[Start]

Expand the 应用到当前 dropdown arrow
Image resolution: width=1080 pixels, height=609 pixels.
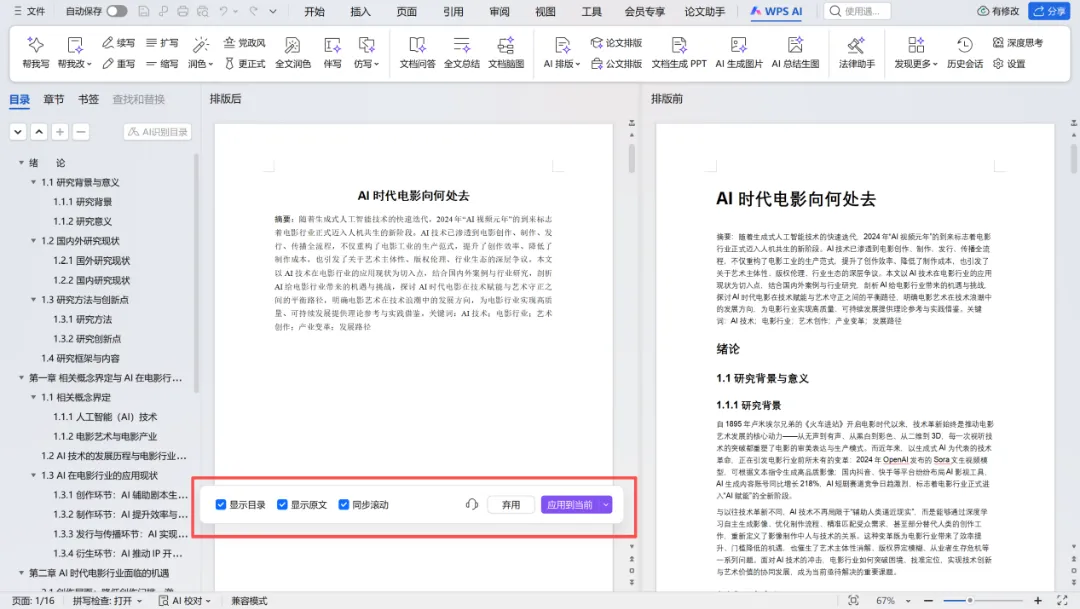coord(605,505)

[End]
[Start]

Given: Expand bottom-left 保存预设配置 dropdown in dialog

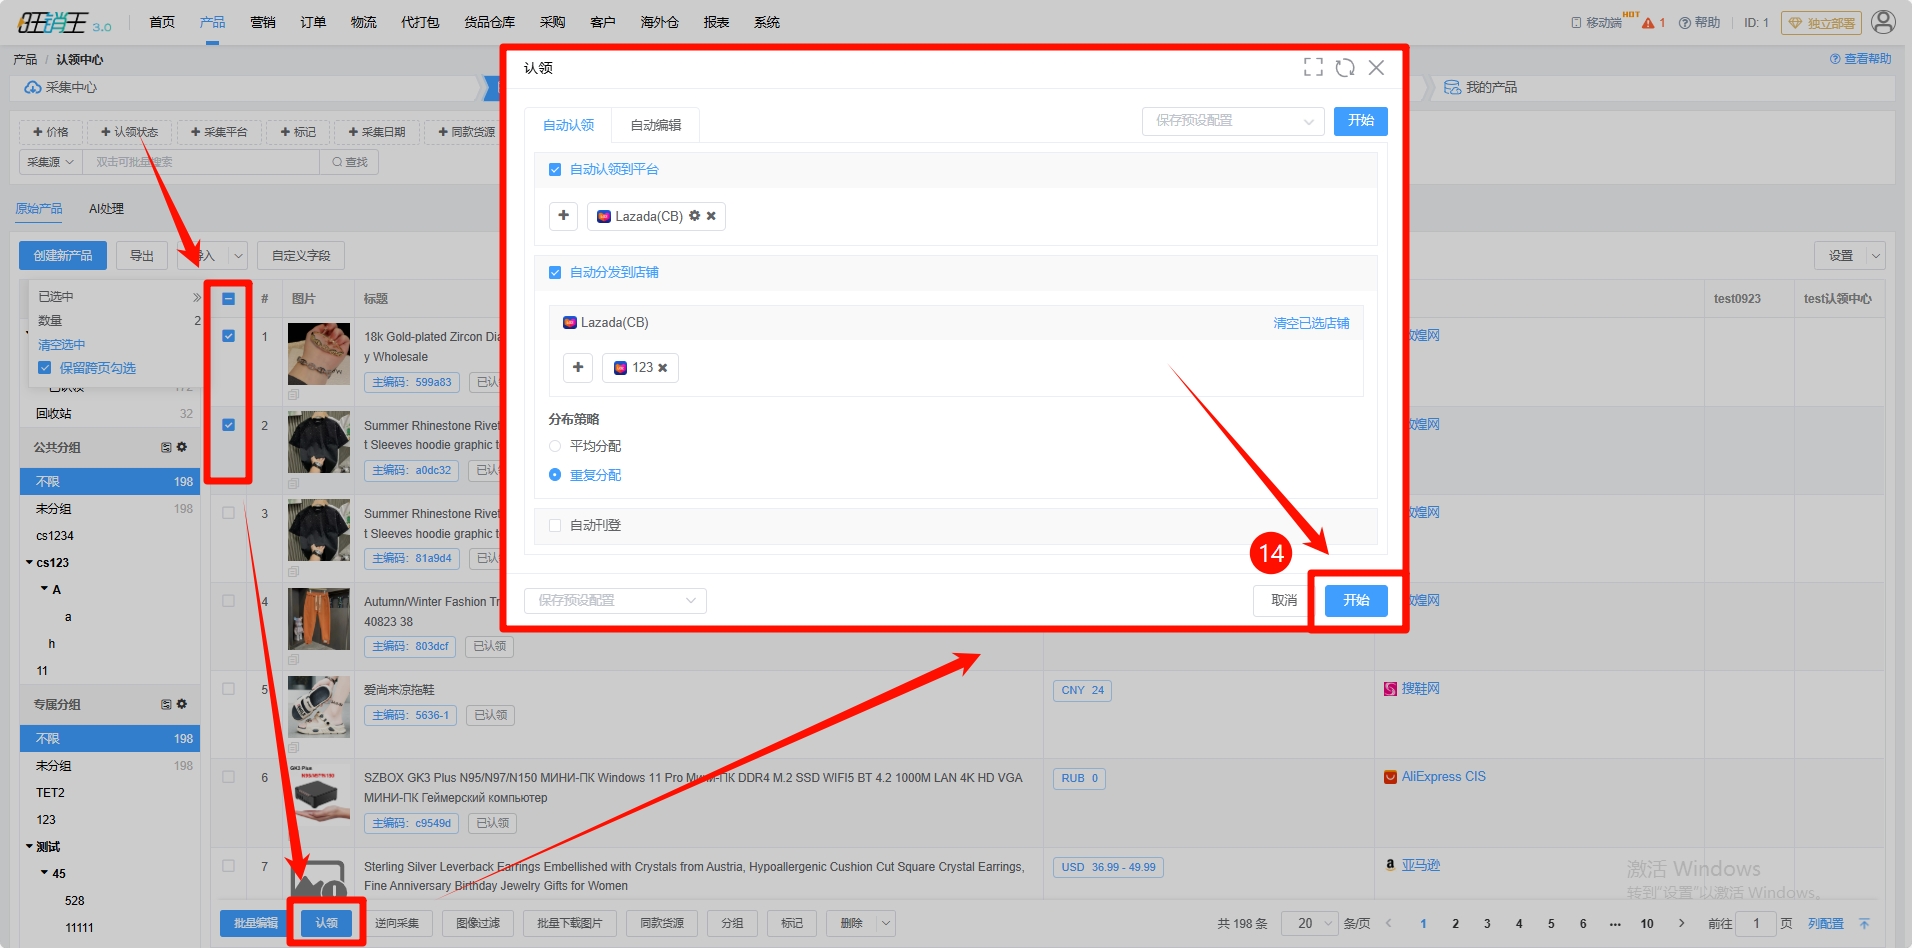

[End]
[Start]

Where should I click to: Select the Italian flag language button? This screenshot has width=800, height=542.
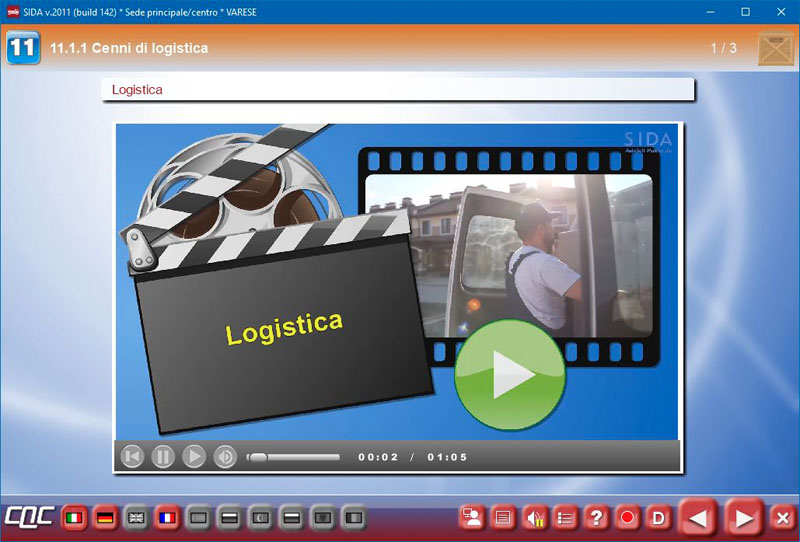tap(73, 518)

[End]

**EXERCISE:** Count the lines in the data above that contain the string "Expand", and give only the number.

**FINISHED EXERCISE:** 2